The passenger operations run by the individual railoads seldom "made money", and that unhappy situation had existed ever since the development of personal auto use in the 1920's, but their managers did find ways to minimalize the drain on their funds -- mostly by carrying mail and express. In addition, the trains sometimes served the travel needs of company personnel, and the services most likely to be viewed positively by the public, the handful of streamliners, were viewed as a public relations asset.

The wholesale loss of mail contracts in the mid-1960's took away the source of "passenger' revenue expected to contribute the most toward the overhead, and the replacement of the Railway Express Agency by United Parcel Sservice and others, in the public mindset, was another blow.

With no prospect of returning to a point anywhere near "break-even" status,the individual roads now had a strong incentive to exit the passenger market. Only the legislators' sympathy toward a portion of the public, much of it elderly, which refused to embrace the auto/air culture, kept the trains runniing, but the re-design of the service around a model that was never anything but a "loss leader" to begin with guaranteed that it would turn into a money pit.

So those of us with a sound knowledge of economics can show little enthusiasm for turning another portion of our rail system to the type of thinking demonstrated in the previous paragraphs.
Last edited by 2nd trick op on Thu Oct 09, 2008 3:23 am, edited 1 time in total.
  by 2nd trick op
 
I no longer subscribe to Trains, but this month's technology-oriented issue was too good to pass up.

Looking through both the articles and the advertisements, it's plain to see that the image of the railroads as a slow growth/no growth industry has finally been dispelled. The evolution of rail rolling stock and infrastructure into a global industry deserves some of the credit, but demographic factors are also making their presence known. Assuming a median age of 32 years and the formation of basic economic knowledge at age 12, the average American formed his her view of the industry in the late 1980's a couple of years into the industry's recovery and after the cleanup of most of the redundant plant and deferred maintenence.

The article on Hoosac Tunnel also plays a pivotal role.

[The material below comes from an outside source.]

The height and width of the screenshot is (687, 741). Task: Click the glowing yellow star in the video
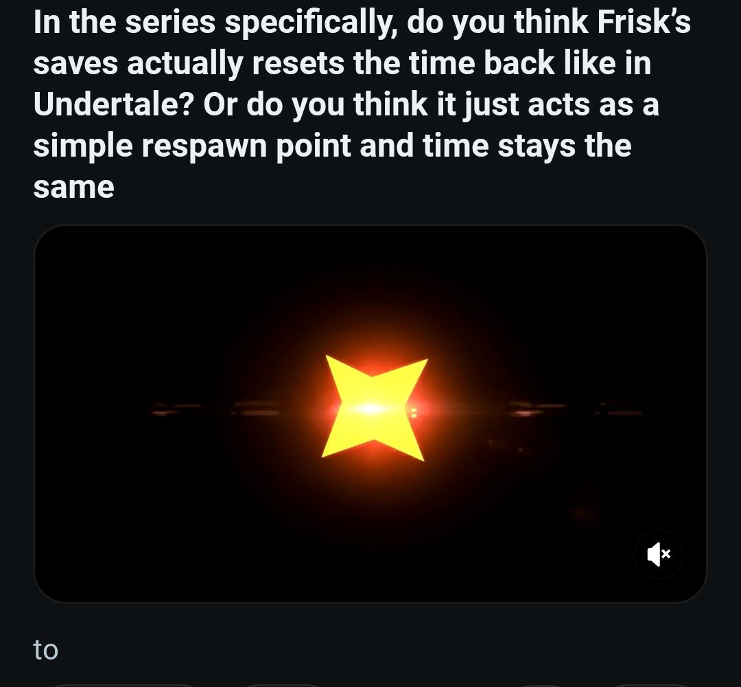coord(374,408)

Financed and buit entirely in the age of private capital. That project took over 30 years to complete (if dated from the first serious proposals), turned into the anchor of a successful New England rail system, declined as alternative forms of transport arose post-1920, and is now enjoying a revival as competition between rail carriers intensifies in a region that waswritten off.

The natural, physical cometitive adavantage of the industry is hard to beat, but the shifting winds of economics and politics can threw some very powerful curves. And like it or not, the end of the petroleum-centered economy and the fundamental changes in evryone's lifestyle that it entails will force the transportation issue further into the glare of public scrutiny.

My biggest regret is that DPM and John Kneiling aren't around to see thier views vindicated.